L’Ecole organisme social
École Émancipée n°12 11 décembre 1927
rubrique: NOTES DE PEDAGOGIE NOUVELLE RÉVOLUTIONNAIRE
C. Freinet


Dans tous les milieux pédagogiques bien pensants, l’Ecole semble abstraite de la société ; on prétend lui conserver pureté et candeur loin de toute vaine agitation sociale. Aussi, quand on discute de problèmes pédagogiques, s’arrête-t-on prudemment au bord des questions sociales ou politiques qui seraient l’aboutissement certain du raisonnement.
Que les divers groupements s’occupant d’éducation nouvelle aient d’excellentes raisons pour expliquer cette timidité, nous n’en doutons point. Nous croyons qu’il est cependant de notre devoir de dénoncer « l’union sacrée » qui est la base de leur constitution, et de poser le problème de l’école populaire dans toute son ampleur.

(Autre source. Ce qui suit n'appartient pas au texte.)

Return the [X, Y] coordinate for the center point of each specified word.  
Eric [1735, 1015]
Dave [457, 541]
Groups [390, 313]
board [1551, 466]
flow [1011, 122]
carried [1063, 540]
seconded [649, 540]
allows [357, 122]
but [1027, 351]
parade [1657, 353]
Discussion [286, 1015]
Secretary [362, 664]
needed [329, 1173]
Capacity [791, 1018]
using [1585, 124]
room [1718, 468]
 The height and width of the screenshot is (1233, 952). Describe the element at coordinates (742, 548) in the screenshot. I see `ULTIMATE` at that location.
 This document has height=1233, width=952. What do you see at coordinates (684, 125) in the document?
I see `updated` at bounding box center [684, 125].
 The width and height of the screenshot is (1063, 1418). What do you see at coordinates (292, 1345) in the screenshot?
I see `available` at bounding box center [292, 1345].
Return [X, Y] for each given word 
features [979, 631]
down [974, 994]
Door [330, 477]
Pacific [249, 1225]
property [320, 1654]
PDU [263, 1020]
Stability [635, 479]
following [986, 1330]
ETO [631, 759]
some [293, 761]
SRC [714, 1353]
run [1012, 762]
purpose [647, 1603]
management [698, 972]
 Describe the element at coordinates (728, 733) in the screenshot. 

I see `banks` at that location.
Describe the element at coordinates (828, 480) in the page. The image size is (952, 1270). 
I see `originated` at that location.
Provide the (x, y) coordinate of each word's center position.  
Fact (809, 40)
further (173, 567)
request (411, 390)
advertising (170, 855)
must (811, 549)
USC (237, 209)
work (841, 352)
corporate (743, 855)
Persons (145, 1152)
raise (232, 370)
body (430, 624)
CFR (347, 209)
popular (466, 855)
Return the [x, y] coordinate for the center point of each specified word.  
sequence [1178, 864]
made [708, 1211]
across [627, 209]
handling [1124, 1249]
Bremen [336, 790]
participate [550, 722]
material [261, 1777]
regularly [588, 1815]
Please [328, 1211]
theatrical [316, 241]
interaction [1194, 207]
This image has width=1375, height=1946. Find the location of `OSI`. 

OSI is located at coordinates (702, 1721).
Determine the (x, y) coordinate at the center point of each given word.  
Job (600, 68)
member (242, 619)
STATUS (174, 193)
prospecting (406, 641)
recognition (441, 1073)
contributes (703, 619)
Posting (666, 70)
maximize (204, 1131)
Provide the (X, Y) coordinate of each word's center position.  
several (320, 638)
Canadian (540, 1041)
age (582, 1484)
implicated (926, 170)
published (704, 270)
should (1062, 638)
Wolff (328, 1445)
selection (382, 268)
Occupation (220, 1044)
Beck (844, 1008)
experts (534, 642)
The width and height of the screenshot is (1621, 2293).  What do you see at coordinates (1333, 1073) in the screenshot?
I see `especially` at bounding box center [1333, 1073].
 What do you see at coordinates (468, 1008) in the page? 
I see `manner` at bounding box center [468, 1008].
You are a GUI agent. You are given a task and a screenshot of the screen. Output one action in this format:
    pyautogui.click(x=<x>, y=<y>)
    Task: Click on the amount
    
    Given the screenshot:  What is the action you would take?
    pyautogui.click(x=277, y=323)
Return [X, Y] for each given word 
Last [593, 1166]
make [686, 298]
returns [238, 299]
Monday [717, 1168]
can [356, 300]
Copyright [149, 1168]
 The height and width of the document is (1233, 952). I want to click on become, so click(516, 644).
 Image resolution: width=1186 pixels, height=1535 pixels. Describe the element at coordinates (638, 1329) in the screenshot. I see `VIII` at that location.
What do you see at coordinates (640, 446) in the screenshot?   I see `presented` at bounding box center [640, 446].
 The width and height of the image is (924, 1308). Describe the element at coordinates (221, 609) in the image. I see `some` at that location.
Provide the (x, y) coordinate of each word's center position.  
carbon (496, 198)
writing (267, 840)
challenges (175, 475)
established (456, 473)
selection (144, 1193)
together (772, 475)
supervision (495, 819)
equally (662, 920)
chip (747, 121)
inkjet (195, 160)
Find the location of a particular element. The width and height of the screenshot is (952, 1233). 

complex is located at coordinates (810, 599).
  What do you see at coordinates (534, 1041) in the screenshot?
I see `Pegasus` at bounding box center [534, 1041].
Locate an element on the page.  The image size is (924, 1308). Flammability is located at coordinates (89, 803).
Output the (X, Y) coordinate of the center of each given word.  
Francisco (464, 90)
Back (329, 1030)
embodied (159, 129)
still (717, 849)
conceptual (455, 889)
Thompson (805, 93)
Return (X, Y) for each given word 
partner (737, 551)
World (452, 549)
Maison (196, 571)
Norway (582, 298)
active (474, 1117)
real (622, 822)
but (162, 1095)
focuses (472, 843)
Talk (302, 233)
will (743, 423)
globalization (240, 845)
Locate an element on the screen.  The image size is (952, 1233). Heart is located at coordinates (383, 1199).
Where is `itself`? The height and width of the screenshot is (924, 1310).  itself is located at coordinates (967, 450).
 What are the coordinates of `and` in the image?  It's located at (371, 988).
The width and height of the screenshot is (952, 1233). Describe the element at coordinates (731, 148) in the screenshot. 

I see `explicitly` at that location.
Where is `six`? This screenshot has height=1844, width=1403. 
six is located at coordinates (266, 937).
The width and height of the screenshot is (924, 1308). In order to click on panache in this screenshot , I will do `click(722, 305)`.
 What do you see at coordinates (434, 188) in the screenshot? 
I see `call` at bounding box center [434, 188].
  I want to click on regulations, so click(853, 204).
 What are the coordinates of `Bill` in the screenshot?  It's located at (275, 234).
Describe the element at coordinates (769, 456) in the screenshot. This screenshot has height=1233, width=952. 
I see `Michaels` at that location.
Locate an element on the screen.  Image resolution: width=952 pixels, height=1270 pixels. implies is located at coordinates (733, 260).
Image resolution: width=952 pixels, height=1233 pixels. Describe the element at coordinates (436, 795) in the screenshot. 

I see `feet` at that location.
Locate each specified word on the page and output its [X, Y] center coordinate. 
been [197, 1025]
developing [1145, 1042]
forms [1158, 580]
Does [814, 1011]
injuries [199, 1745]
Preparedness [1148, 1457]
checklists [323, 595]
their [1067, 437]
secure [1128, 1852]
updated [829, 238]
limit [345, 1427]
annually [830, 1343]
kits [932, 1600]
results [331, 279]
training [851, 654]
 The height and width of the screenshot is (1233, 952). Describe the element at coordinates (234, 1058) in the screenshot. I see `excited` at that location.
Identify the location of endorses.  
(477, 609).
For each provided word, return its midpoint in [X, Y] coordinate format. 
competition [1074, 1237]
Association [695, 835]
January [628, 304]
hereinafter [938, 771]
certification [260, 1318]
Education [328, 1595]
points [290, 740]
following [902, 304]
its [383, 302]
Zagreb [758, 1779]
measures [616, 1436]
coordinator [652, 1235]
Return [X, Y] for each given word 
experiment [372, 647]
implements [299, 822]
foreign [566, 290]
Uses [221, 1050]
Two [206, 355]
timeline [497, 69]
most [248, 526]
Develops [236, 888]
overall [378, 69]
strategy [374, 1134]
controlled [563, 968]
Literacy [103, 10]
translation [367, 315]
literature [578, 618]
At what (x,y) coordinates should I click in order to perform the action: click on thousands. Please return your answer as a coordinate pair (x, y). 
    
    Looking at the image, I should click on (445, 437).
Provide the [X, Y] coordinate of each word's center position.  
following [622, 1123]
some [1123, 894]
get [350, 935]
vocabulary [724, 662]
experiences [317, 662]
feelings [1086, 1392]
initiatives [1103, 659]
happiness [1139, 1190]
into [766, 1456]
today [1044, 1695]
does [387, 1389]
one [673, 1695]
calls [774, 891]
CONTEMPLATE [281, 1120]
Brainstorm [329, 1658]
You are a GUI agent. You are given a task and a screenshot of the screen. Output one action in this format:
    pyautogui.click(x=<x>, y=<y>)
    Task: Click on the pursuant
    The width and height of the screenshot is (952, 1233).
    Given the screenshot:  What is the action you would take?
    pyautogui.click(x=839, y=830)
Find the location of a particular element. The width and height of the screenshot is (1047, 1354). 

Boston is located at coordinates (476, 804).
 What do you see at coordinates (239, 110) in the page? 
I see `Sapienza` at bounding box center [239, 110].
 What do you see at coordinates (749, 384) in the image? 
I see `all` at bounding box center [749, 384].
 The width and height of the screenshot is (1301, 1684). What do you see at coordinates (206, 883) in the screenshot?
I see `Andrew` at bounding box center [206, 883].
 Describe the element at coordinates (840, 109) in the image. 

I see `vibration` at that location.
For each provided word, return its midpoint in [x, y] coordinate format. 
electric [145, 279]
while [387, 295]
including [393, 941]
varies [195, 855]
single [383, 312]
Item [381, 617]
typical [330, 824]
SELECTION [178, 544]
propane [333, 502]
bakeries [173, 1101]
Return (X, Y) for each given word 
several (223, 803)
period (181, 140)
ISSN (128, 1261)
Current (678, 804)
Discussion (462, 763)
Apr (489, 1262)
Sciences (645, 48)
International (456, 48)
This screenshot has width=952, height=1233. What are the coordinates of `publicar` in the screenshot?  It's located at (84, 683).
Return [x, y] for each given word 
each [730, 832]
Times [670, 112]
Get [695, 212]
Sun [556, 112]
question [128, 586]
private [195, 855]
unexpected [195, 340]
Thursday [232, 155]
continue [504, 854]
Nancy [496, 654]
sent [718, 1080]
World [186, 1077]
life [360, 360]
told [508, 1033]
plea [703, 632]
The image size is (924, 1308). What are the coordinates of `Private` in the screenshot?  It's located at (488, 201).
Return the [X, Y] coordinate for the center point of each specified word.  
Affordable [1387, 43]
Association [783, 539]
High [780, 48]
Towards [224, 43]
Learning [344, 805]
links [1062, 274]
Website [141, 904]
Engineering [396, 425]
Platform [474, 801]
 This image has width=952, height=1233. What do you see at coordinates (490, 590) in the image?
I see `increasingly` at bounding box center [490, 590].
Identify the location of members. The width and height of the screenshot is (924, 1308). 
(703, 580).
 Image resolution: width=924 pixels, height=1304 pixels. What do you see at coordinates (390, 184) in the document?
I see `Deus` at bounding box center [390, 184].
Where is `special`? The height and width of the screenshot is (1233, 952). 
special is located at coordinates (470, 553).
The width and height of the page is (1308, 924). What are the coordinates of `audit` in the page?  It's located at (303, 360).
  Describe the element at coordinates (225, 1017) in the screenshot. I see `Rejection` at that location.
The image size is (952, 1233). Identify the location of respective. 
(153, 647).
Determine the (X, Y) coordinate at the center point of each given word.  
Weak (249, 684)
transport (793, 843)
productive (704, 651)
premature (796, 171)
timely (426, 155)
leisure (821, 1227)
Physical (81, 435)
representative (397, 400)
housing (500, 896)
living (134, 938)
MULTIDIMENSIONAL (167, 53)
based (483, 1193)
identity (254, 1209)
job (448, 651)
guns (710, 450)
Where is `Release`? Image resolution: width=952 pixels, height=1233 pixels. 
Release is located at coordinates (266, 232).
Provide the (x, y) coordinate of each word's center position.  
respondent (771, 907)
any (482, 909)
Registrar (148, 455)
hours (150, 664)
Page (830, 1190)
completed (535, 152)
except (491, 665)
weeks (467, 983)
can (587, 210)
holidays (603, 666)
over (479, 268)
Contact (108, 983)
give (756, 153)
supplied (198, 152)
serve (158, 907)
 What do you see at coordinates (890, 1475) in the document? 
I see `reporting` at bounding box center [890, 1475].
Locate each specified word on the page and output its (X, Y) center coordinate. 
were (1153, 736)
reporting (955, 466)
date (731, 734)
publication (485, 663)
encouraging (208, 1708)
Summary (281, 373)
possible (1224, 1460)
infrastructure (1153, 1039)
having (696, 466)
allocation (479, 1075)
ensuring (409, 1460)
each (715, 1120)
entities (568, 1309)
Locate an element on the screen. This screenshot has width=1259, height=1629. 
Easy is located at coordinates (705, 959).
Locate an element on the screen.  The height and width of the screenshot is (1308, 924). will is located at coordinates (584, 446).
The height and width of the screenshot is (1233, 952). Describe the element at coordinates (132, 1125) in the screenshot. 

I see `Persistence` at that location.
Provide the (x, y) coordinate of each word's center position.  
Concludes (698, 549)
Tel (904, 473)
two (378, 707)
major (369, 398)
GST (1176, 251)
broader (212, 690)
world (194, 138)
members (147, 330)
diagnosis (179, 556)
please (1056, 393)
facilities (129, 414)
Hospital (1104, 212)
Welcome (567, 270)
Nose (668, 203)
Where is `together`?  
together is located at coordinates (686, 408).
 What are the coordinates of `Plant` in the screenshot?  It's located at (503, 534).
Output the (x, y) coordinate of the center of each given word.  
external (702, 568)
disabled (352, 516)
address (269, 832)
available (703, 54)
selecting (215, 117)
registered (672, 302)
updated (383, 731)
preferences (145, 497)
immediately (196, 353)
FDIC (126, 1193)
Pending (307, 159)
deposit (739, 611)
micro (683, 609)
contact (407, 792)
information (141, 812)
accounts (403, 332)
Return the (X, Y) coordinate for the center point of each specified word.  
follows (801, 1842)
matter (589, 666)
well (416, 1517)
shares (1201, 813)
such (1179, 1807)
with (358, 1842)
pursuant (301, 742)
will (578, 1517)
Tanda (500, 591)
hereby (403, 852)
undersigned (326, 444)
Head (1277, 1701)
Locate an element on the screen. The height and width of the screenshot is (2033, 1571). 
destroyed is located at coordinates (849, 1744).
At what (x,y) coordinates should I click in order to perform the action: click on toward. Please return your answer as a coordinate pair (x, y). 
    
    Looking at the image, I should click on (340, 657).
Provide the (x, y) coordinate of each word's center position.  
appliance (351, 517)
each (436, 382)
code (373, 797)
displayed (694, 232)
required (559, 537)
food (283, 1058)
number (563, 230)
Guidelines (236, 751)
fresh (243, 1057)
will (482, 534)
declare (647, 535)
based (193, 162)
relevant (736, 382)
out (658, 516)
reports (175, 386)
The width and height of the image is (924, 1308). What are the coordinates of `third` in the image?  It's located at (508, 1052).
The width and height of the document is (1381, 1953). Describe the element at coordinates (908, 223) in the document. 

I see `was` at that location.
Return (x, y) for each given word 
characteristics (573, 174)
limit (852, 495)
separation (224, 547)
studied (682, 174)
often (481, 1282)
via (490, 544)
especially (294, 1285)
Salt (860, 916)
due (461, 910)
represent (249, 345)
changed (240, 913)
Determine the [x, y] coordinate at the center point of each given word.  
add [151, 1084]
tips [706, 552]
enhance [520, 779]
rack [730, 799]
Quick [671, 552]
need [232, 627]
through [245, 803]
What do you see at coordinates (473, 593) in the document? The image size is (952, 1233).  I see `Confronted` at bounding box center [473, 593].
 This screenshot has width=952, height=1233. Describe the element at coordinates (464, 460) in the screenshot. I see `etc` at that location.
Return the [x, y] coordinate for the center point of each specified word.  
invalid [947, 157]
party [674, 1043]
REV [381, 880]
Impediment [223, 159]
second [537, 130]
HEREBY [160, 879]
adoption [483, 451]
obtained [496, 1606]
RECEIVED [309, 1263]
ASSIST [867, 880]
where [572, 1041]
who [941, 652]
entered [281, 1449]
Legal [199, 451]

L’Ecole est le produit de la société ; cette société l’influence très profondément de cent manières diverses. Mais il ne faut rien dire de ces rapports et considérer l’école « en soi » !
Nous ne nions certes pas l’importance des grandes questions de pure éducation, et nous rendrons hommage au cours de ces études aux chercheurs qui travaillent à les faire progresser. Mais nous pensons qu’il y a tout un côté de l’école populaire qui est systématiquement négligé : l’éducation et l’école dans leurs rapports avec la société.
Quand un pédagogue de talent désire fonder une école nouvelle, il part à la recherche de quelque coin ensoleillé, au flanc d’une montagne majestueuse, au milieu d’une nature belle et saine. Là, il fait construire des locaux adaptés aux fins qu’il se propose, et les meuble également pour ces fins. Il veille ensuite à ce que les enfants qu’il reçoit soient convenablement nourris, qu’ils aient un sommeil réparateur, qu’ils profitent du plein air. Et après, mais après seulement, il s’occupe des méthodes et des techniques ; car, sans ces préparatifs, et malgré tous les efforts des pédagogues, il ne pourrait pas y avoir d’école nouvelle.
On fait le contraire chez nous. On feint de croire que les méthodes et les techniques constituent tout l’essentiel de l’éducation. Si le local est mal situé et mal divisé, si la classe ne possède aucun matériel d’enseignement, si les enfants sont mal nourris, s’ils s’étiolent dans des taudis, tout cela, dira-t-on, ne dépend plus de l’école mais de la société ; c’est affaire sociale et politique ! Mais n’est-il pas du devoir des pédagogues de montrer aux profanes par quels liens intimes l’Ecole est rattachée au milieu social, pour leur prouver qu’il est illogique de parler de progrès scolaires ou éducatifs maximum là où les conditions matérielles indispensables ne sont pas réalisées.
On nous répond : « Chacun ne peut pas être militant : nous sommes pédagogues ; nous nous occupons de notre métier ».
Je ne demande pas à ces pédagogues d’abandonner leurs si utiles travaux et de s’attaquer aux questions sociales pour lesquelles ils sont incompétents. Je souhaite seulement qu’ils ne s’abstiennent pas systématiquement de montrer l’importance des assises sociales de l’Ecole.
Mais alors des gouvernements, des classes sociales seront mises en cause. Alors apparaîtra la vanité de toutes les promesses officielles. Alors, il faudra peut-être placer l’éducation sur son vrai terrain de classe…Et c’est pour cela sans doute que, seules, l’Ecole Emancipée et l’Internationale de l’Enseignement peuvent accomplir cette besogne de vérité.
Sir J.-C. Bosc disait au Congrès d’Education nouvelle de Locarno ces paroles dont les congressistes auraient dû faire leur profit : « Le remède à l’éducation actuelle ne doit pas être cherché dans une attitude passive, mais dans l’activité et la lutte. « Se tenir par faiblesse à l’écart des conflits c’est perdre toute occasion de conquête, donc de sacrifice ».